Lostmyunicorn · 30/08/2017 08:45

I don't think that you should even contemplate saying 'don't hire him' - that would be totally inappropriate and unprofessional. But I would certainly communicate to either the director or someone in HR that you understand your name has been mentioned and therefore you think it right to tell them that you couldn't give any kind of reference / endorsement due to your personal connection with him, as it would be inappropriate to do so. Making it clear that there is a significant personal connection may well be enough to make them pause to consider why he failed to disclose that himself.

RedHelenB · 30/08/2017 08:46

Totally petty of you.
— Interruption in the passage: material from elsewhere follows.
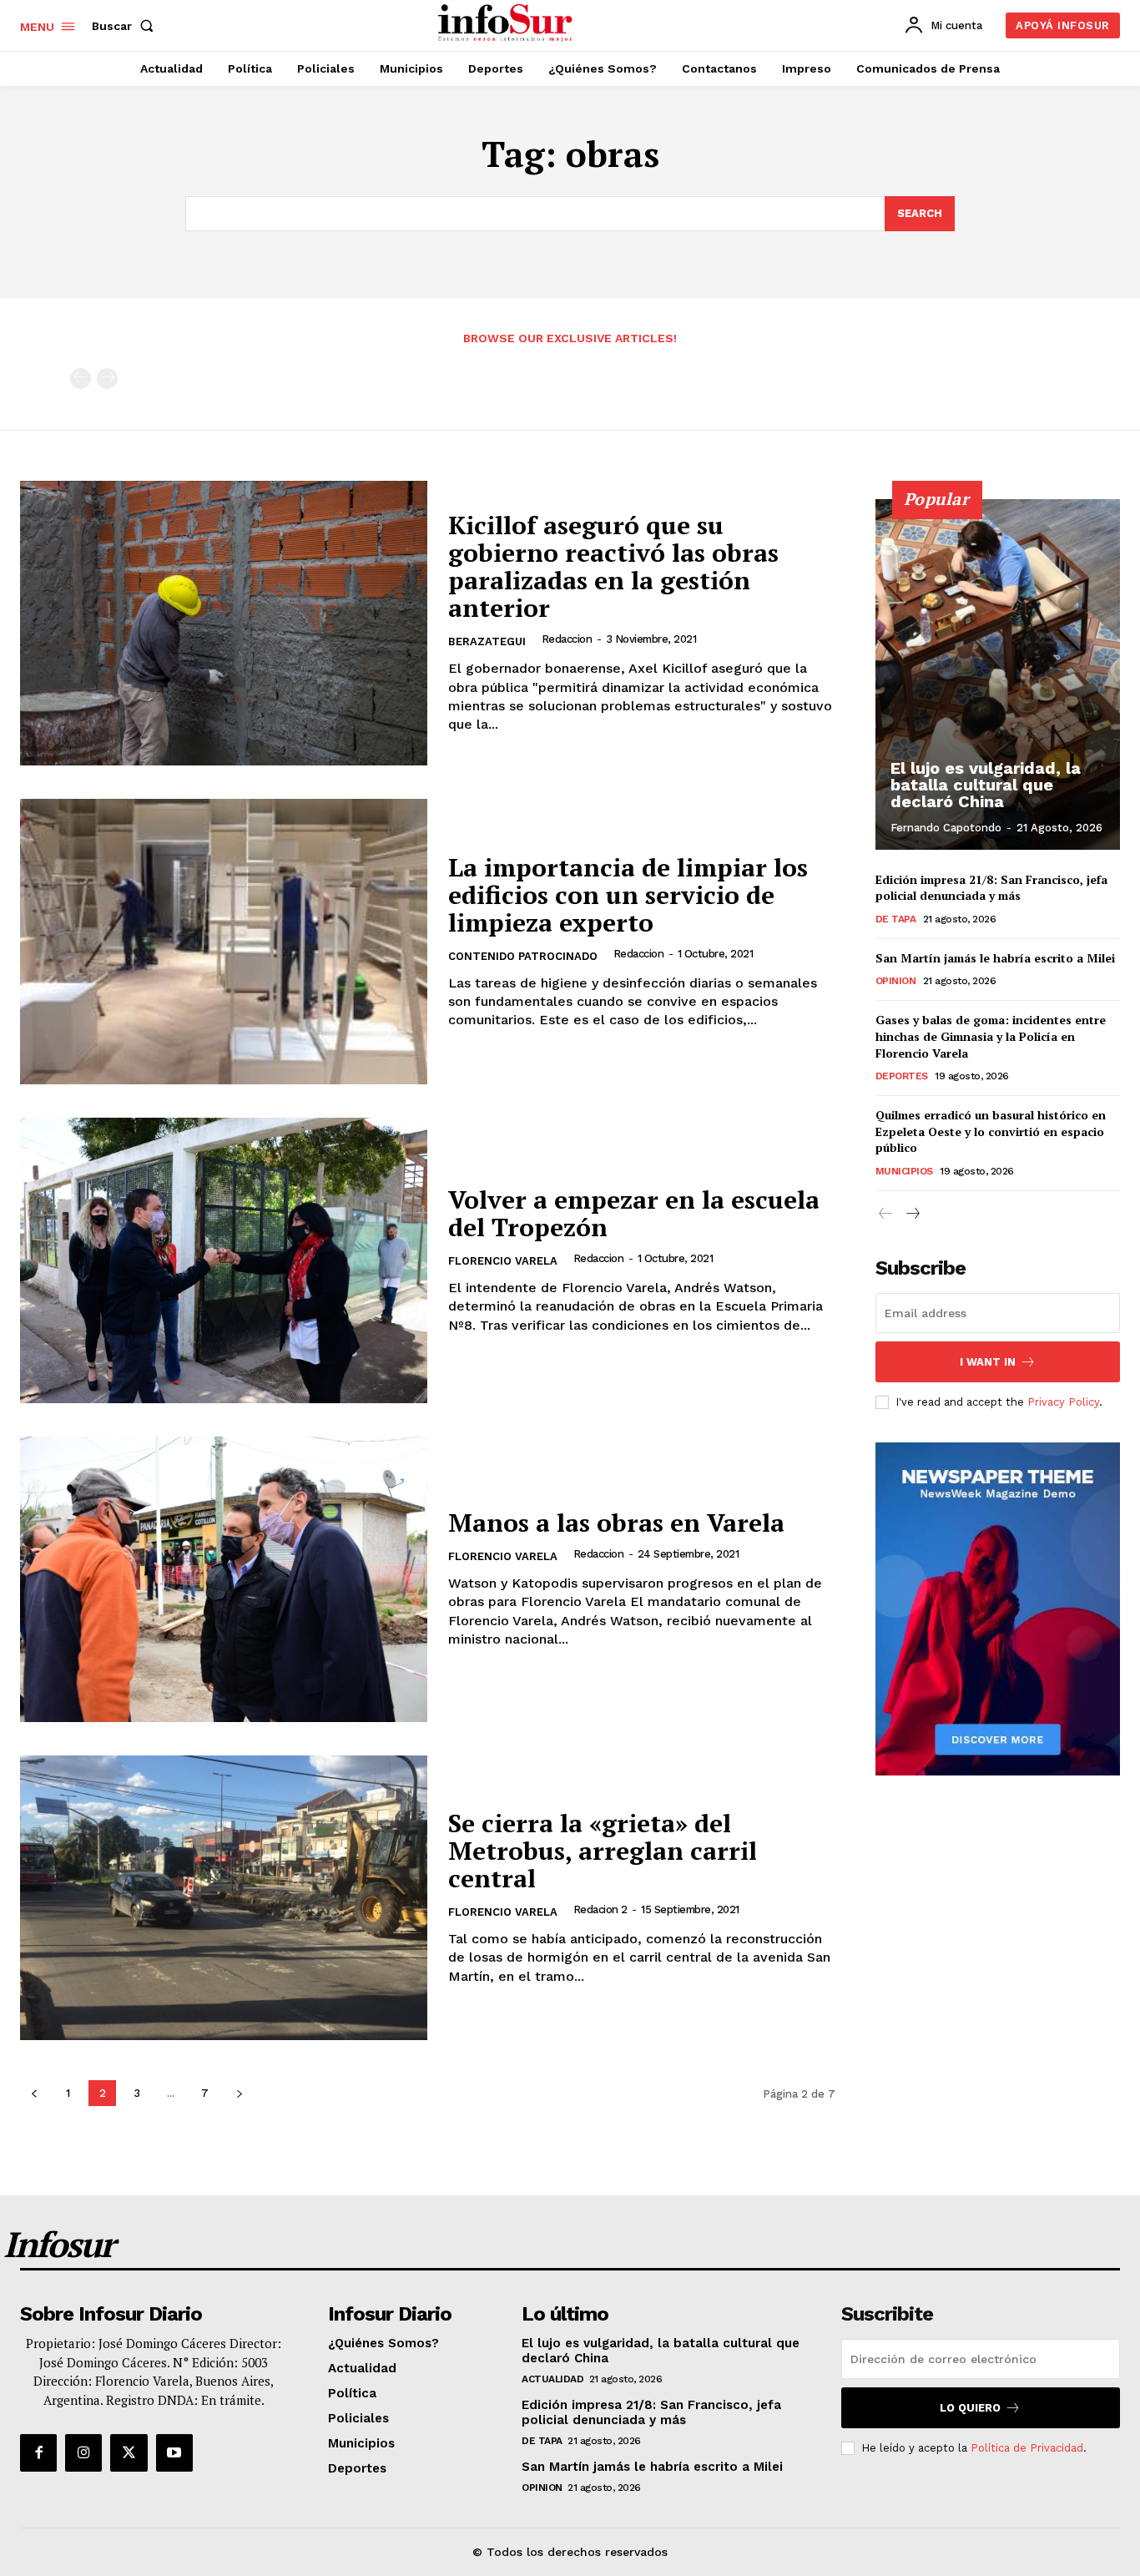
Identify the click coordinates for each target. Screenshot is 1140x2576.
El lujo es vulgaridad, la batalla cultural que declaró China (985, 784)
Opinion (895, 981)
Saying he knows you and trained with you wont get him the job . As others say if you get asked for a reference just refuse.

statementOfInterest · 30/08/2017 08:55

mummmy2017

What you said seems pretty sensible, same as jay55 and a few others but not the same as most here who want to ensure he doesn't get the job simply because ... well, he hasn't lied or done anything other than be a man who left a woman and now wants a job.

Anything more than "he is my ex and I couldn't give a fair reference" is unprofessional and spiteful.

CockacidalManiac · 30/08/2017 09:00

chooseSomeOptions

You're talking bollocks.

chooseSomeOptions · 30/08/2017 09:04

Thanks for that Cockacidal.

Witty, pithy and cleverly composed. Would read again.

StarStarStarStarStar

Firesuit · 30/08/2017 09:10

I've re-read (well re-skimmed) the OP, and nowhere does it say that (a) he lied or (b) he gave her as a reference.

Saying he worked with her is not the same as saying she supported his application. The idea that she did seems to be a wrong inference by HR. Since she's aware of it, she's entitled and maybe obliged to set them straight.

Firesuit · 30/08/2017 09:11

He can argue that not mention they were married is an attempt to be judged on his own merits / avoid nepotism.

MrsHathaway · 30/08/2017 09:14

he hasn't lied or done anything other than be a man who left a woman and now wants a job.

He's said someone will endorse him who has already said she wouldn't.